Dall’altro, ha ritenuto che tale valore al metro quadro risultasse valido anche per le annualità dedotte nel presente contenzioso; e ciò ha fatto, per quanto più conta, confutando puntualmente i fattori di incremento di valore dedotti dall’amministrazione comunale nel giudizio di merito (ribaditi anche nella presente sede di legittimità).

In particolare, la commissione tributaria regionale ha ritenuto che nè l’incremento medio dei valori di mercato nè la sopravvenuta approvazione del PUC (non modificativa del pregresso status di “area fabbricabile”) fossero elementi tali da giustificare l’incremento di valore (“di oltre 250%”) preteso dal Comune negli avvisi di accertamento opposti; tenuto anche conto del fatto che il valore-base di Euro 12,50 al metro quadro era quello indicato nella tabella di valori per terreni fabbricabili di quella tipologia, approvata dal consiglio comunale.

Non può dunque dirsi che la sentenza impugnata sia censurabile sol perchè essa avrebbe ritenuto di non discostarsi da un valore di mercato desunto da un diverso contenzioso, per giunta avente carattere conciliativo e di adesione. Va infatti considerato che quest’ultimo valore è stato correttamente assunto dalla commissione tributaria regionale in termini non vincolanti nè preclusivi, bensì puramente indiziari. Tanto da essere nuovamente vagliato alla luce, sia del tempo trascorso dalla annualità di imposta oggetto di quella valutazione, sia dei fattori di asserito incremento sostenuti dall’amministrazione comunale.

Sicchè la decisione finale, ancorchè pienamente confermativa del valore in questione, appare comunque l’esito di un vaglio critico di tutti gli elementi della fattispecie; la cui effettiva congruità non può essere qui rivista.

Quanto finora osservato priva di fondamento anche la censura concernente l’asserito difetto di motivazione degli avvisi di accertamento opposti; dal momento che la commissione tributaria regionale non ha affatto annullato questi ultimi per vizio di mancata o insufficiente motivazione, limitandosi a rivederne – ferma dunque restando la loro intrinseca validità formale – l’esito estimativo alla luce dei parametri di cui al D.Lgs. n. 504 del 1992, art. 5, comma 5.

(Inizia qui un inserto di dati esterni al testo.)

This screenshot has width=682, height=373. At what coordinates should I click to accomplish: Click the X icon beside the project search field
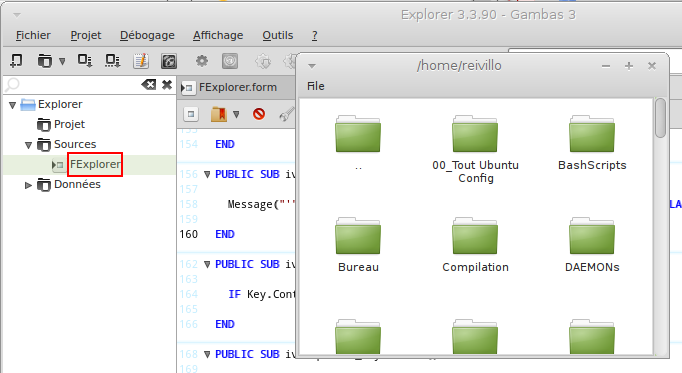167,84
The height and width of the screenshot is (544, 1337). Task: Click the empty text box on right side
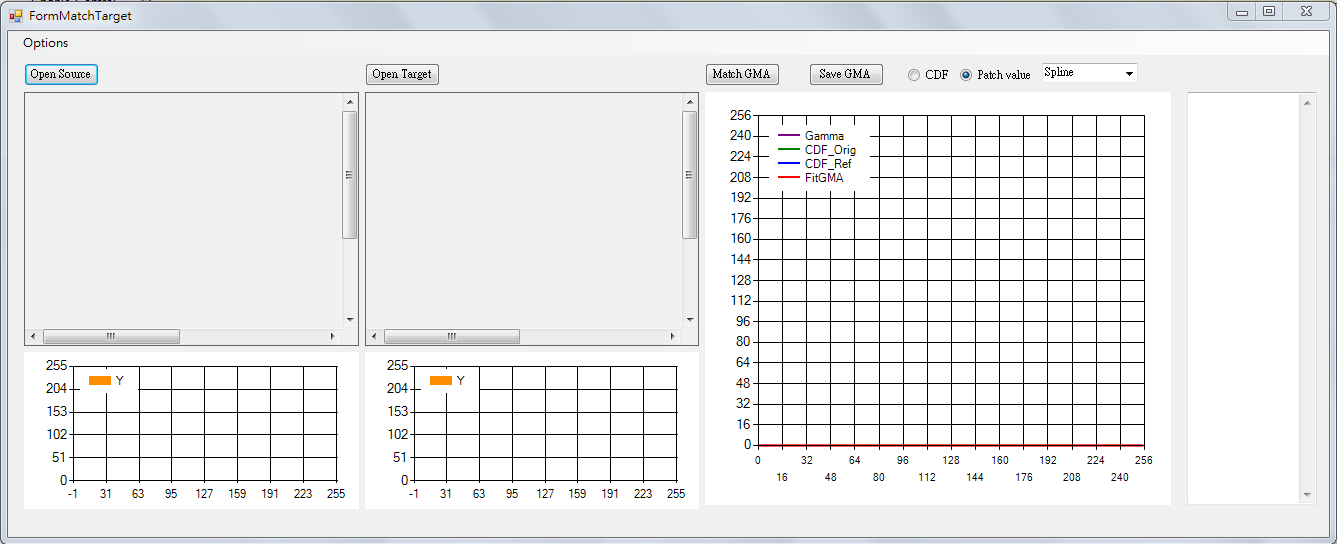[x=1243, y=298]
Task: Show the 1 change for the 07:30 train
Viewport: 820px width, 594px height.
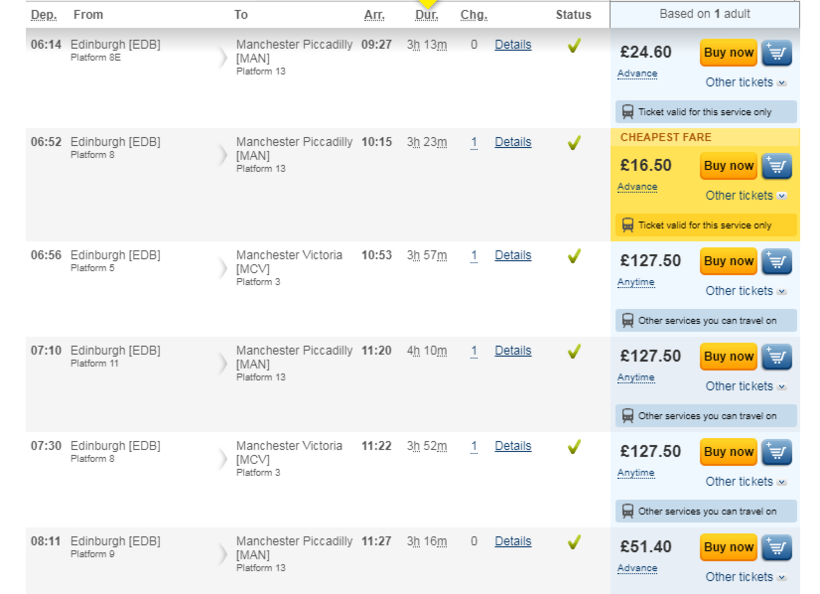Action: coord(474,446)
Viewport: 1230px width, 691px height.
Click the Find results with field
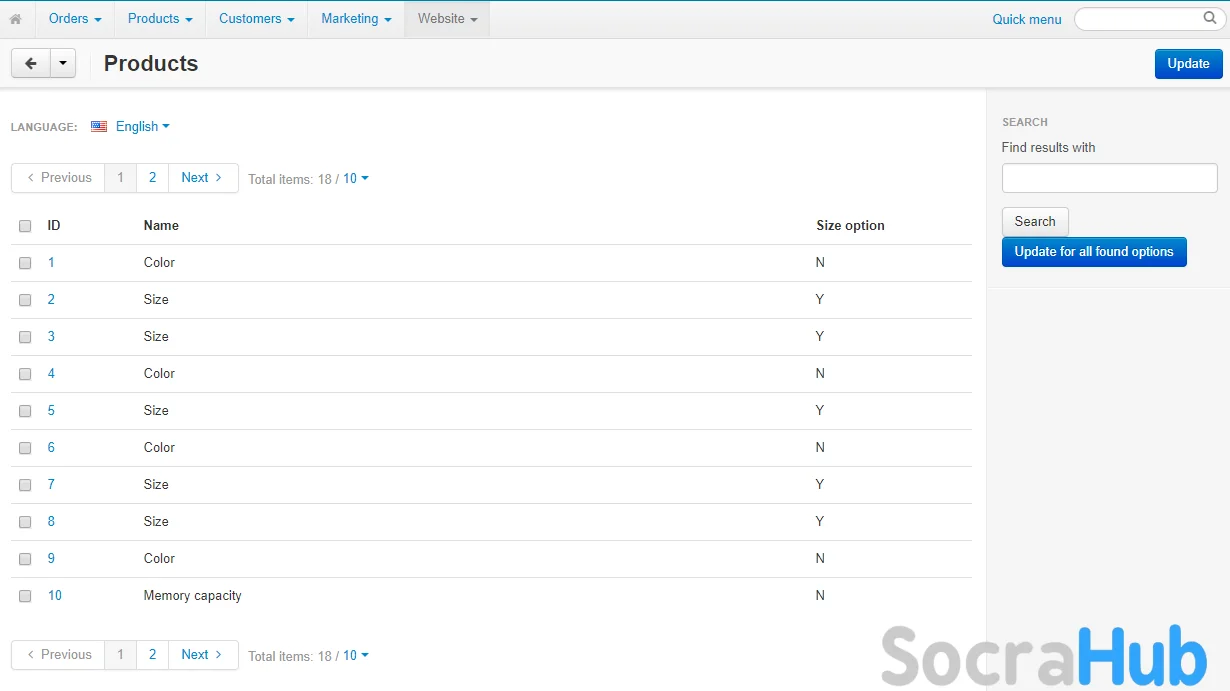pos(1109,178)
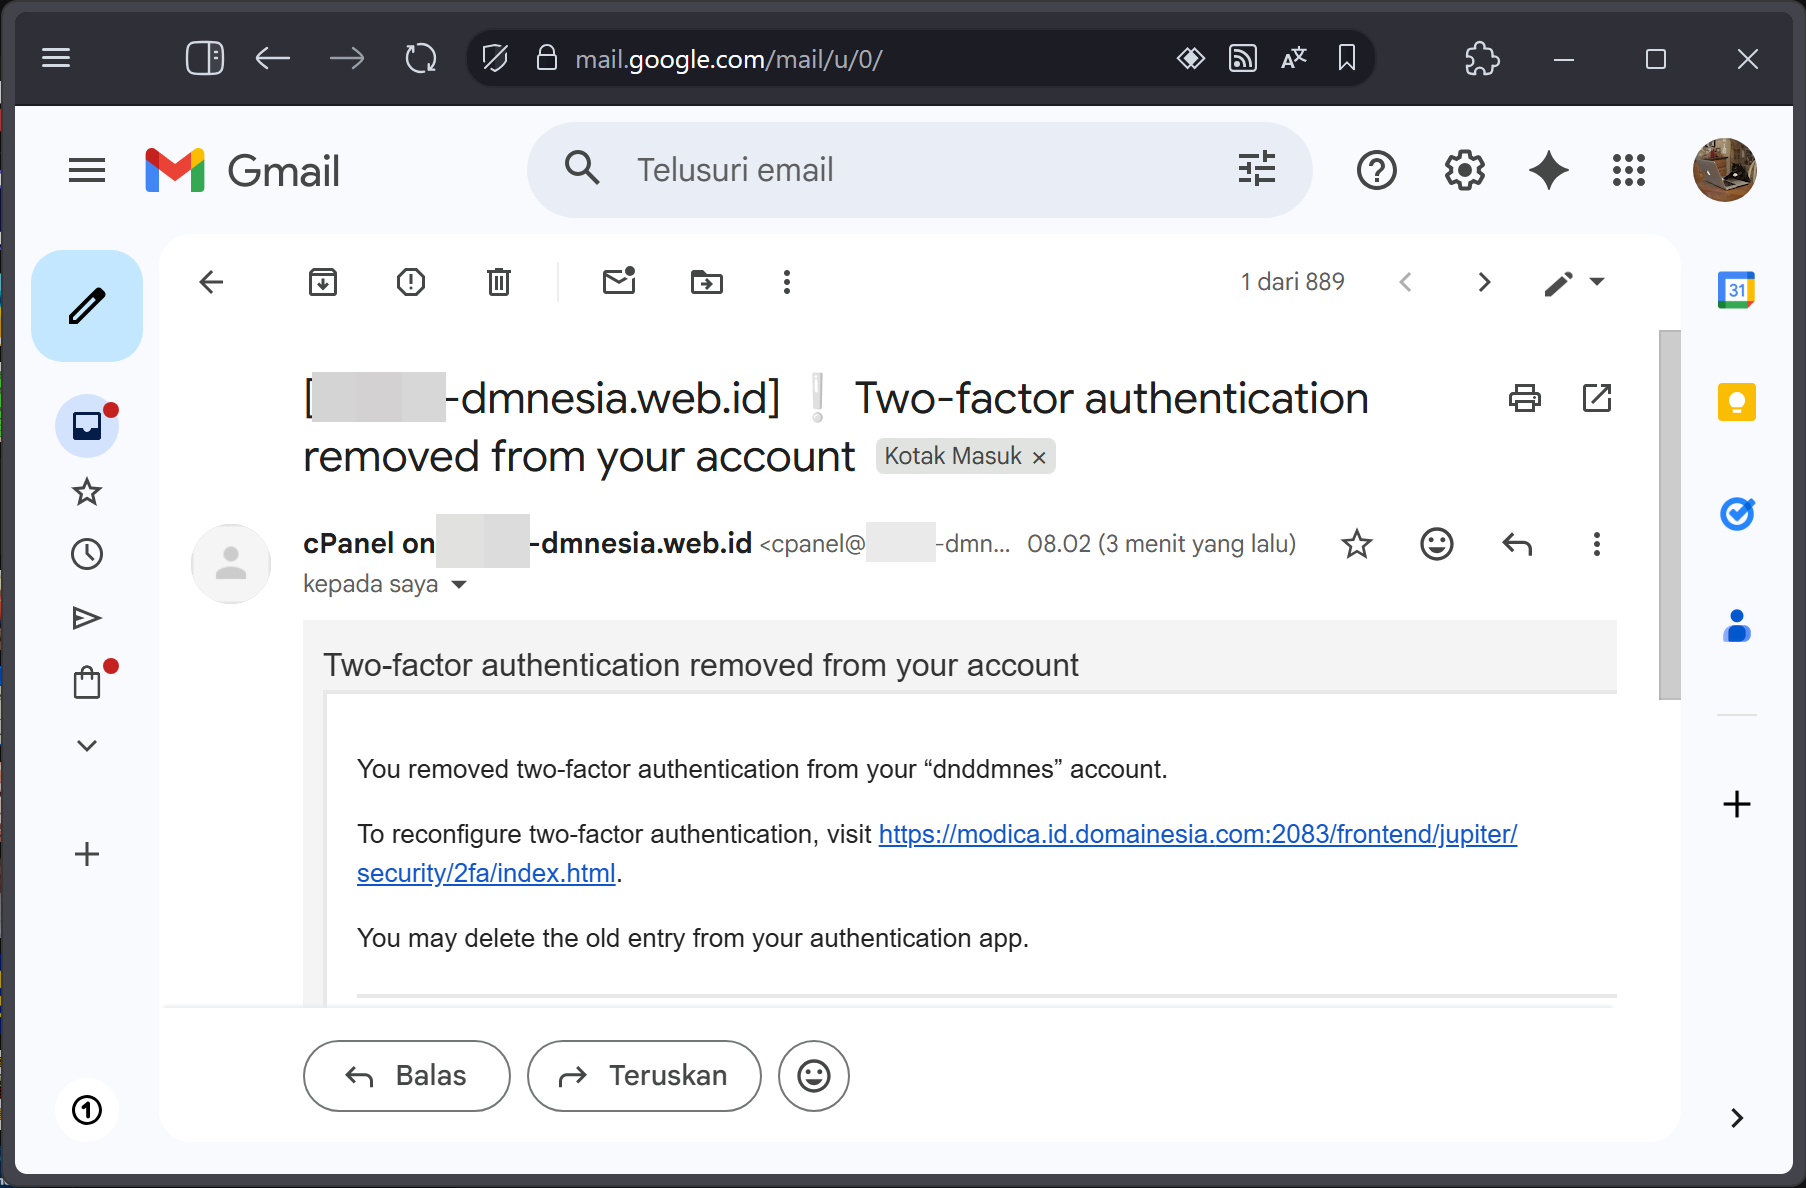The height and width of the screenshot is (1188, 1806).
Task: Archive this email with the archive icon
Action: [x=323, y=282]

In definitiva, il ragionamento seguito dal giudice di merito non si pone in contrasto con la normativa di riferimento, risolvendosi piuttosto nella estrinsecazione della discrezionalità connaturata alla quantificazione della base imponibile.

Ne segue il rigetto del ricorso; senza che si provveda sulle spese di lite, stante la mancata costituzione in giudizio della società intimata.

PQM

 

La Corte:

– rigetta il ricorso;

– v.to D.P.R. n. 115 del 2002, art. 13, comma 1 quater, come modificato dalla L. n. 228 del 2012;

– dà atto della sussistenza dei presupposti per il versamento, a carico della parte ricorrente, dell’ulteriore importo a titolo di contributo unificato, pari a quello dovuto per il ricorso principale.

Così deciso in Roma, nella Camera di Consiglio della quinta sezione civile, il 27 giugno 2017.